2009年 04月 01日
『よしわら』より 佛だん
e0130549_150232.jpg佛だん S店 澄子

わたしの四畳半のへや──。床の間には、菊の花がいけてあり ちがい棚にはガラスのケースの中に はなやかな人形もかざられてありますのに なんだかわたしには、もの足りないのです

スーパーも、時には、にぎやかになりたてて さびしいはずもないのですが── やつぱりわたしはさびしくてなりません それは わたしの小さなねがいが果たされないからです

さまざまの苦しみにたえてきたわたしという女のあしあとが この部屋で消え去り わたしのいじけた、しぼんだ心が あきらめといつしよにふくれあがつたとき わたしはねがうようになつたのです

この色とりどりの部屋のどこかに わたしの父母たちの位はいをかざりたいと。 古びて、すみの色もにじんだおいはいですが わたしにとつてはなつかしい親たちなのです

「とんでもない。ブツダンなんて── そりアね こおいう部屋にかざつておくもんじアないよ」 おばさんは、いいました 「そりアねあんたの心の中にかざつておくもんだよ そつとね」と。

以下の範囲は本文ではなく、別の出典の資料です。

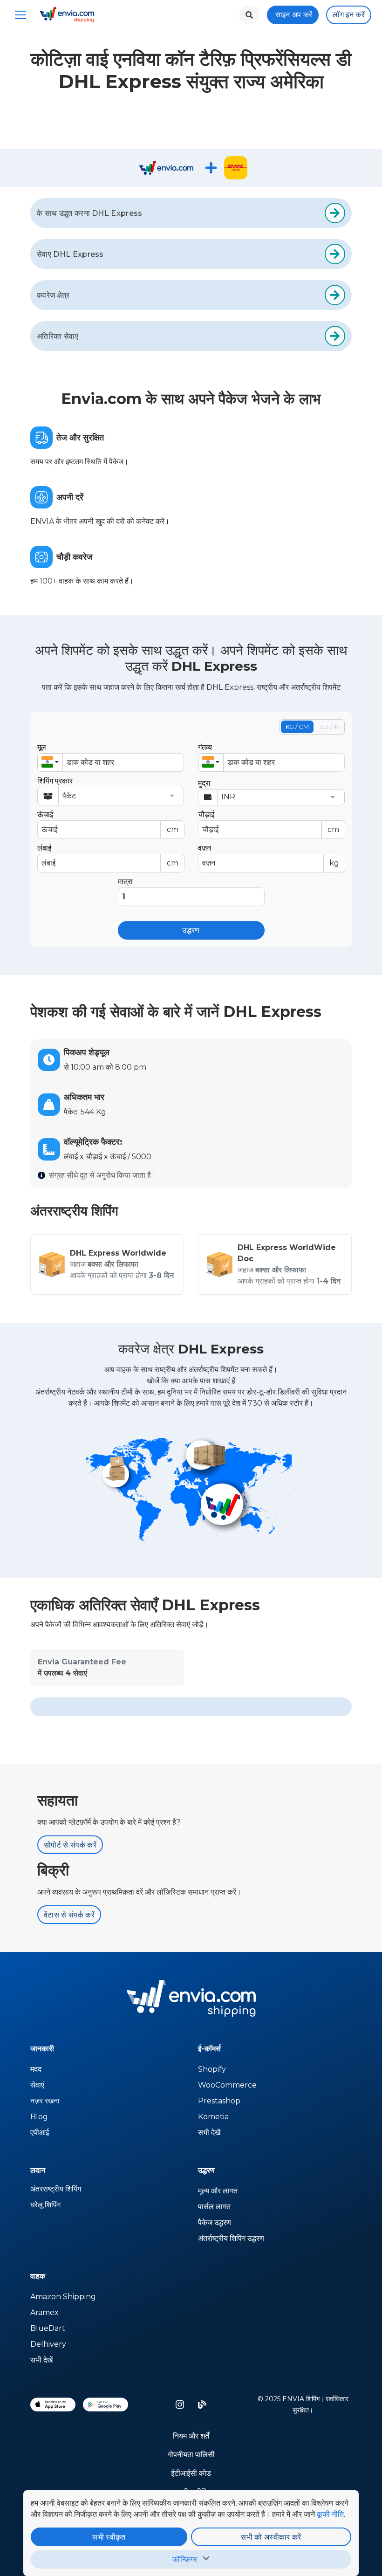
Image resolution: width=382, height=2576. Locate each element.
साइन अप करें (294, 14)
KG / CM (297, 726)
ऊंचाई (107, 822)
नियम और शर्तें (191, 2436)
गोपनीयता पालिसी (191, 2454)
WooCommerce (227, 2085)
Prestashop (219, 2100)
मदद (35, 2069)
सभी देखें (209, 2132)
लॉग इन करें (349, 14)
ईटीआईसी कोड (191, 2473)
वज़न (268, 855)
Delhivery (48, 2344)
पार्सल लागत (214, 2206)
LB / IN (330, 726)
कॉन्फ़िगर (184, 2559)
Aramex (44, 2312)
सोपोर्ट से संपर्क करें (70, 1845)
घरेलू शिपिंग (45, 2204)
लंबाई (107, 855)
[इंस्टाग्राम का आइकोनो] (179, 2404)
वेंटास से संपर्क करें (69, 1914)
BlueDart (47, 2328)
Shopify (212, 2069)
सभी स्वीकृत (108, 2537)
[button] (50, 762)
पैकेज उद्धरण (214, 2222)
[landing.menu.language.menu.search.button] (249, 15)
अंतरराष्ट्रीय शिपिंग (55, 2188)
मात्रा (125, 881)
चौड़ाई (268, 822)
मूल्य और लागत (218, 2190)
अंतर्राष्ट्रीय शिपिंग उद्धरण (231, 2238)
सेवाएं (37, 2085)
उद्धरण (190, 930)
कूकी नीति (330, 2514)
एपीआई (39, 2132)
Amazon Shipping (63, 2296)
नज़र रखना (45, 2100)
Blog (39, 2116)
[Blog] (202, 2404)
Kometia (213, 2116)
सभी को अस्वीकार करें (271, 2537)
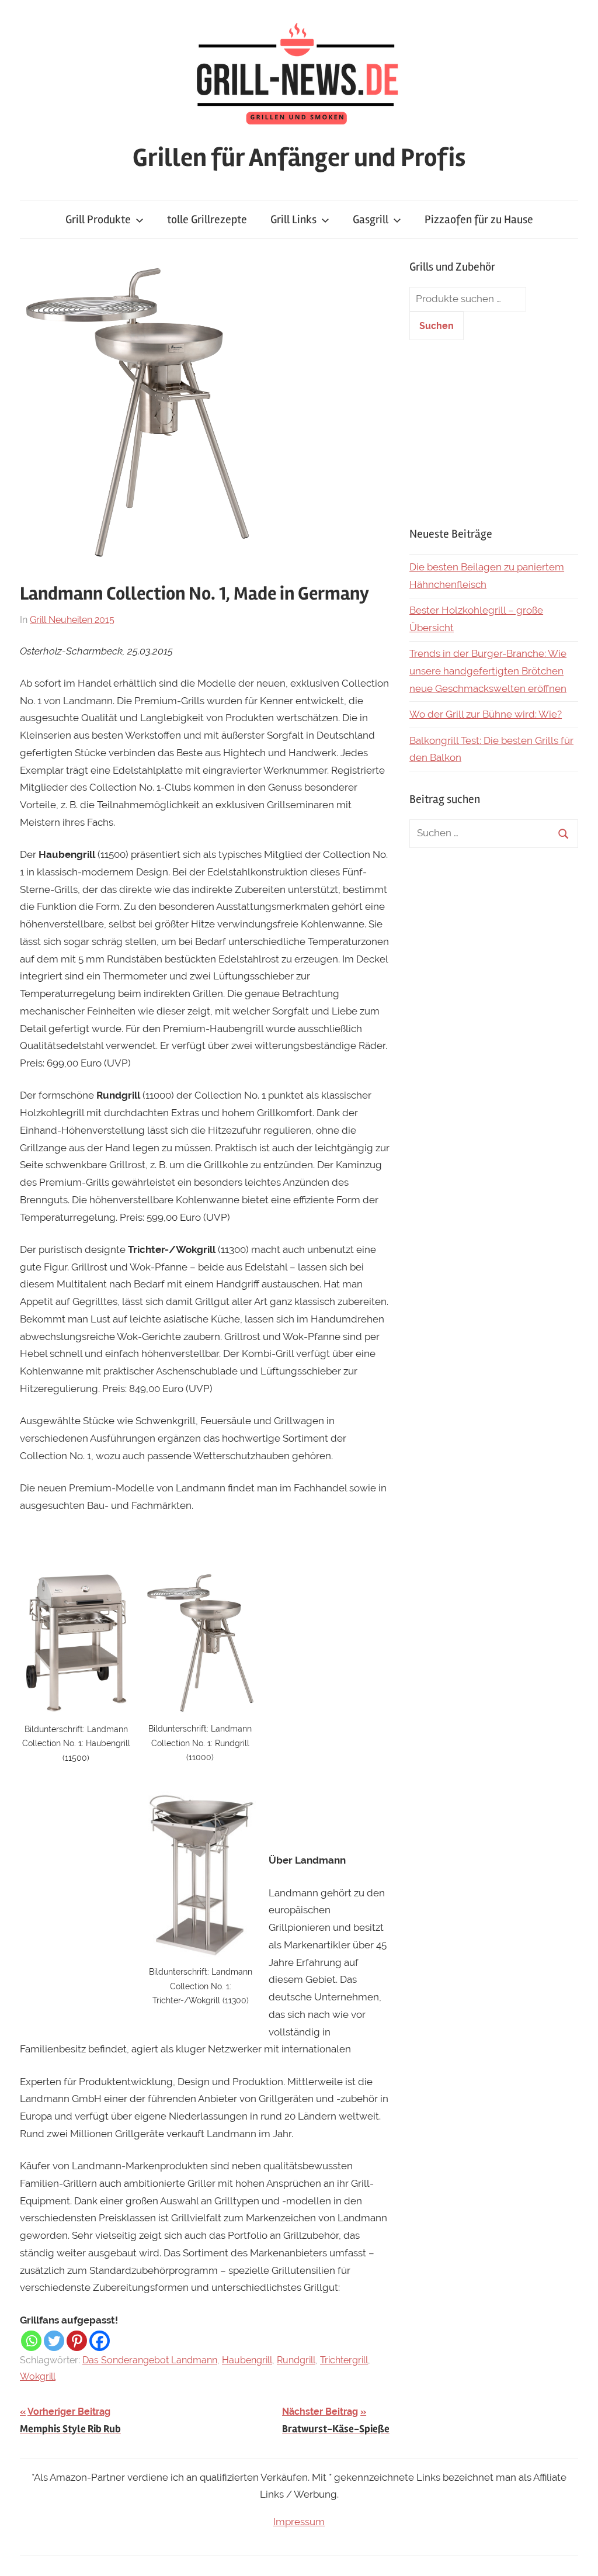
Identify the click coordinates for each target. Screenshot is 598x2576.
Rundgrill (296, 2360)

わたしは心の中に、おいはいをもつているのは重くて仕方がありません。 わたしの心の中だけではとても ささえきれません この部屋の誰の目にふれないところ 押入れの片すみでもいい。 

この古びた父母の位はいを かざつてみたいのです ひそかにささげた線香のにおいが この部屋にただよう日のことを わたしは思つてみるのです。